Zimmermann, T., Heinrichs, N., & Baucom, D.H. (2007). “Does one size fit all?” Moderators in psychosocial interventions for breast cancer patients: A meta-analysis. Annals of Behavioral Medicine, 34, 225–239.doi:10.1080/08836610701677188
To illuminate the moderators of the effect of psychosocial interventions and better understand the variability of these effects in patients with cancer; to test the hypothesis that cancer type, intervention type, and interventionist can moderate intervention effect
Initially, investigators retrieved 127 articles, of which 46 were eliminated because they did not report on RCTs. Four of the 127 articles were unavailable. Of the remaining 77 reports of RCTs, the data in 26 were incomplete. Communication with the authors of studies with incomplete data resulted in obtaining complete data for five studies.

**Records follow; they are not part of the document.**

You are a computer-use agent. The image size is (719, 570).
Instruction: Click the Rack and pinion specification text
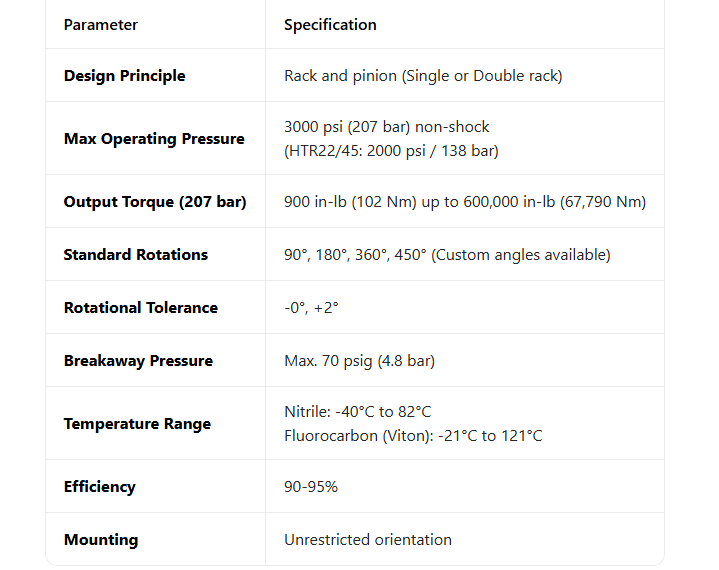(423, 76)
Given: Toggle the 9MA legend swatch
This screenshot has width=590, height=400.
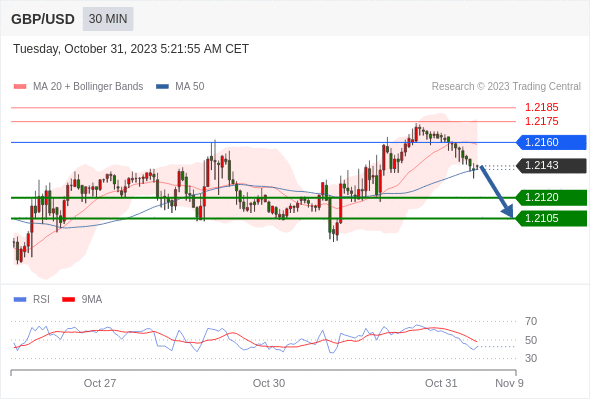Looking at the screenshot, I should (x=68, y=300).
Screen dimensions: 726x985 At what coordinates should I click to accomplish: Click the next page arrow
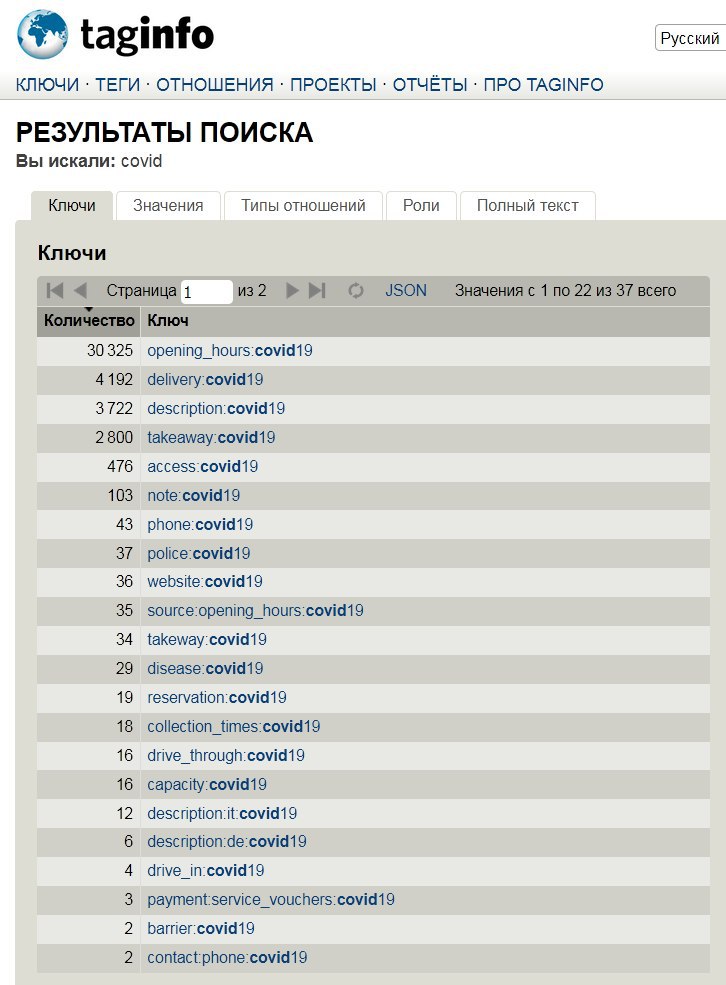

Nurses are particularly suited to providing psychoeducational and educational interventions for patients, and these types of nurse-led interventions can have a positive effect on patient outcomes. Psychologist-delivered CBT interventions seem to be more effective than nurse-delivered CBT interventions. This finding suggests that, if nurses are to provide CBT, the nurses must develop significant expertise.This finding may also suggest the importance of interdisciplinary approaches to providing psychosocial interventions. This meta-analysis demonstrated that moderators have a significant effect on intervention effectiveness; therefore, future studies should provide information about potential moderators.